- Page text
%%
Student behavioral violations on-par with last year for first week

Despite the whisperings of incident reports at fraternities and Selective Living Groups across West Campus, this year's orientation and move-in week has seen about as many write-ups as last year.

Joe Gonzalez, associate dean for residence life, said since Aug. 18 he has received approximately 15 behavioral incident reports across campus. Reports include vandalism, excessive trash and violations in alcohol and noise policies. He said most reports dealt with alcohol, noise or trash—and sometimes all three. These numbers are comparable to last year, he said, although last year's numbers for the first week were higher than two years ago.

"In terms of behavioral reports, this is a fairly average week," Gonzalez said. "We have seven quads on West and 14 buildings on East, so if you average that out it's not even one per community. If you think about it in terms of communities, it's not very high in my opinion."
%%
- What you will do
A: For each statement, say whether it agrees with the article on first-week student behavioral violations, answering yes or no and quoting the words that decide it. (i) Gonzalez has received about 15 behavioral incident reports since Aug. 18. (ii) Last year's first-week numbers were lower than those from two years ago. (iii) There are 14 buildings on East.
B: According to the article on first-week student behavioral violations, what is Joe Gonzalez's position?
C: Continue the article on first-week student behavioral violations from the point where it ends.
The data that follows comes from a separate source and is unrelated to the article on first-week student behavioral violations.

- Data extract
%%
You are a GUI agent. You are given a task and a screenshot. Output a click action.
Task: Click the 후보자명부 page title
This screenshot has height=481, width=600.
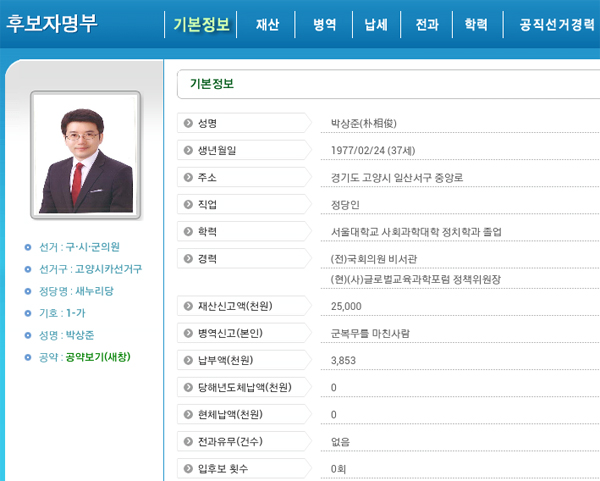click(x=52, y=25)
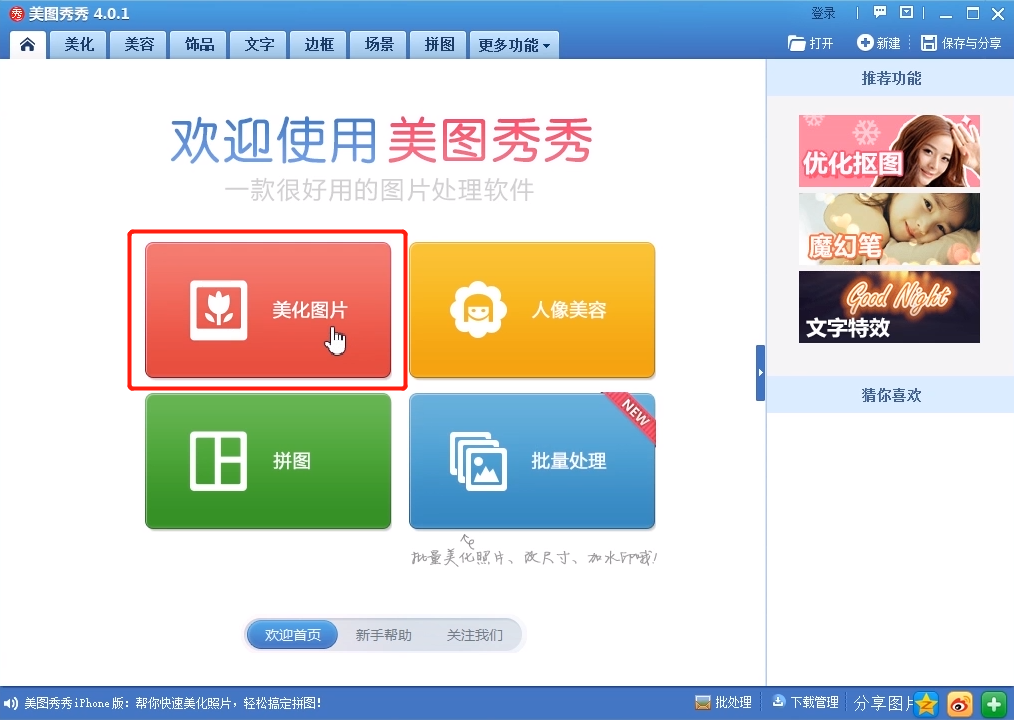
%%
- Answers to each task
A:
(i) Yes: "since Aug. 18 he has received approximately 15 behavioral incident reports across campus"
(ii) No: "last year's numbers for the first week were higher than two years ago"
(iii) Yes: "We have seven quads on West and 14 buildings on East"

B: He is associate dean for residence life.

C:
Sue Wasiolek, assistant vice president for student affairs, said a few students on campus had to be evaluated by Emergency Medical Services or transported to the emergency room, but none appeared to be serious.

Gonzalez said RLHS generally deals with incident reports that are first-time offenses, such as noise violations and alcohol policy violations. Some violations go directly to the Office of Student Conduct. When dealing with group incident reports, Gonzalez said each individual receives a report and RLHS will evaluate their history of violations and their involvement in the incident before deciding whether RLHS or the Office of Student Conduct will handle the report.

Students on campus were not the only ones cited this week. Wasiolek said there were five citations off campus—up from two last year. Three citations were by the Alcohol Law Enforcement division and two were by the Durham Police Department; the citations were for fake IDs, possession of alcohol by minors, open containers of alcohol and public urination.

Still, Wasiolek said she did not see the increase in off-campus citations as being significant or the result of more intense patrolling. The DPD and ALE patrolling methods in the Trinity Heights and Trinity Park areas were comprable to last year, she said.